Http get ungzip response in bash

855 views Asked by At

I need to manually ungzip response of the following page: http://muaban.net/ho-chi-minh.html

I'm doing

echo -e "GET /ho-chi-minh.html HTTP/1.1\r\nHost: muaban.net\r\nAccept-Encoding: gzip\r\n" | nc muaban.net 80 > response.txt

until response actually contains Content-Encoding: gzip or Content-Encoding: deflate header (sometimes it's just plain text), then

cat response.txt | sed '1,14d' | zcat

but it says input is not in gzip format.

Here are the headers:

HTTP/1.1 200 OK
Cache-Control: public, max-age=67
Content-Type: text/html
Content-Encoding: deflate
Expires: Wed, 16 May 2012 15:20:31 GMT
Last-Modified: Wed, 16 May 2012 15:18:31 GMT
Vary: *
Server: Microsoft-IIS/7.5
X-AspNet-Version: 2.0.50727
X-Powered-By: ASP.NET
X-Proxy: 162
Date: Wed, 16 May 2012 15:19:23 GMT
Content-Length: 12618
3

There are 3 answers

3
Kevin On

There is an answer on another question that indicates IIS uses the wrong deflation format. But it seems the site in question randomly returns either deflate or (the correct) gzip, which is why David Souther was able to zcat it (I got gzip once out of several tries). So you'll probably want to loop and fetch it until you get a gzipped version (probably should include a delay and/or max tries).

0
Mark Adler On

See the answer here about the confusion over the meaning of "deflate" as an HTTP content encoding.

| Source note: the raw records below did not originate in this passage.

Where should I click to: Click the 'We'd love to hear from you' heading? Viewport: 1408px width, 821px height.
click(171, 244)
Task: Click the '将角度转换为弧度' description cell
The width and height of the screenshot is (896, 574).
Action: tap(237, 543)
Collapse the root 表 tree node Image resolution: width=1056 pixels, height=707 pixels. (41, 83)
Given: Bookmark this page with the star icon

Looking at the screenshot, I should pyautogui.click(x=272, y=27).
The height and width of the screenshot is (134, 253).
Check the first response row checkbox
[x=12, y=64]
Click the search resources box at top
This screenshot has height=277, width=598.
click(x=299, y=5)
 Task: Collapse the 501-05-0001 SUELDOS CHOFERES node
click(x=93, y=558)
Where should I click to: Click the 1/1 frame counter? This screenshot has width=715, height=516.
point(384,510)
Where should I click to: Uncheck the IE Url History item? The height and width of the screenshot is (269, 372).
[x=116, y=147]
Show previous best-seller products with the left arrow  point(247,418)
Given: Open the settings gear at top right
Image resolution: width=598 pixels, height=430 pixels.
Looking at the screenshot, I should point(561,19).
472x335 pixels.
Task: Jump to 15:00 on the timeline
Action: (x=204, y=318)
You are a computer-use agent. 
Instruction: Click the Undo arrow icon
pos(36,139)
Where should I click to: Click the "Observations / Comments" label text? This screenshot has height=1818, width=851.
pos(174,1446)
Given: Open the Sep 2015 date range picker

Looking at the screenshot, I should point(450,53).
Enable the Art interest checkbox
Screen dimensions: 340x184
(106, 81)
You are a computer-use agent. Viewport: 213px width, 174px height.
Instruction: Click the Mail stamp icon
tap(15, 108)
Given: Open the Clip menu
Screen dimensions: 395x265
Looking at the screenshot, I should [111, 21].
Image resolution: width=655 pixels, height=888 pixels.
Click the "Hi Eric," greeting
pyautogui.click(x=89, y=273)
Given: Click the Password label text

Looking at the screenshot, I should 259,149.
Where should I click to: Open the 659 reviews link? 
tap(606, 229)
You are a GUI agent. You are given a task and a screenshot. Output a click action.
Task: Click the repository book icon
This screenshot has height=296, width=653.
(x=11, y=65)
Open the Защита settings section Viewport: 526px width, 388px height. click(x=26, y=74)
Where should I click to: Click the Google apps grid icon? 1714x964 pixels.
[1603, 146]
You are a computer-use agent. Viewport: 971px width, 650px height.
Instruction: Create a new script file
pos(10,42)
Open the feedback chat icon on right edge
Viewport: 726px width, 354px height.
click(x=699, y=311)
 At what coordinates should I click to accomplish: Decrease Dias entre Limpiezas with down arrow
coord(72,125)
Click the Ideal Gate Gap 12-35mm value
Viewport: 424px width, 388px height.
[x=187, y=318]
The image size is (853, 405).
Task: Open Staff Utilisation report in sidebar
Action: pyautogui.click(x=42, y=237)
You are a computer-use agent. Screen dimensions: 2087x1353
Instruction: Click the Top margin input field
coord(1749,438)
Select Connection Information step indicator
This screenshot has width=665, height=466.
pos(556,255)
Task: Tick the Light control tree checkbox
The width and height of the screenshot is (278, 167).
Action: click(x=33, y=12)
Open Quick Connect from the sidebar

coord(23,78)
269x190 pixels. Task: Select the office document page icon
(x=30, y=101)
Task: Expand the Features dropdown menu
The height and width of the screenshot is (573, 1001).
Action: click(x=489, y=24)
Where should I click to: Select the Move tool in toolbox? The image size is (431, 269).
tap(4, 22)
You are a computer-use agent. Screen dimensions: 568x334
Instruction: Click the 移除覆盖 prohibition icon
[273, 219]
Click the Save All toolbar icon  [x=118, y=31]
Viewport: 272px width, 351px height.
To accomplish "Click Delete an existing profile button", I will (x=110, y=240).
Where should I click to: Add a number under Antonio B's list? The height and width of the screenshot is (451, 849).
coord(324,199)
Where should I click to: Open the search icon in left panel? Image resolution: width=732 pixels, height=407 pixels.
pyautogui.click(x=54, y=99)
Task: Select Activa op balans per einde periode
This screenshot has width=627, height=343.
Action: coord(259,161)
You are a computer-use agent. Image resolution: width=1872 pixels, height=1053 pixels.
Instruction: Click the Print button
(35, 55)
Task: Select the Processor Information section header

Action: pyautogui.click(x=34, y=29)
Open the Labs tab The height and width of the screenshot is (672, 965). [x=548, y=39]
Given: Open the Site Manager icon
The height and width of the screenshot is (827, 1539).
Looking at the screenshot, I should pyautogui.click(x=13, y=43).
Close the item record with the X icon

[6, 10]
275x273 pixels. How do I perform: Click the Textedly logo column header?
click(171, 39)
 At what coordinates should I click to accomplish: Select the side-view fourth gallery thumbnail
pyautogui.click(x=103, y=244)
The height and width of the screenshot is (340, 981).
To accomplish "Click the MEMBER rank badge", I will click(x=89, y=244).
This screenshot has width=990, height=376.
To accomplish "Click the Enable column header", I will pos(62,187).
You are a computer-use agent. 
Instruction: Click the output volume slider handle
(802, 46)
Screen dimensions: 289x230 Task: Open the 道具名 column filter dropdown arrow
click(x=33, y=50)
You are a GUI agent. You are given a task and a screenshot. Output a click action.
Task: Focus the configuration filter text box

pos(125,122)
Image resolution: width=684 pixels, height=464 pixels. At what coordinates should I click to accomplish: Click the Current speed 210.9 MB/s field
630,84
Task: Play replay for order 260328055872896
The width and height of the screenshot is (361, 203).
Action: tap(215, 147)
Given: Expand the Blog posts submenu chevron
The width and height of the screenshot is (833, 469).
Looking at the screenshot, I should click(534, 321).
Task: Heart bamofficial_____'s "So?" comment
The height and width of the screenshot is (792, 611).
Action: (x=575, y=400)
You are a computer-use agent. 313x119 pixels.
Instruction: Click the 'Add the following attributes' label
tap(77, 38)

It is best to simply not accept deflate and only accept gzip. Then the server won't deliver deflate.

If you accept deflate, then you must be prepared to try decoding it both as a zlib stream (which is what the HTTP standard specifies) or as a raw deflate stream (which is what Microsoft servers apparently would deliver in error). Then use the one that decoded properly.

Neither the zlib nor raw deflate formats are gzip, and so zcat would not work on either.

0
pizza On

you can just set the encoding to "identity", that site returns plain text to you.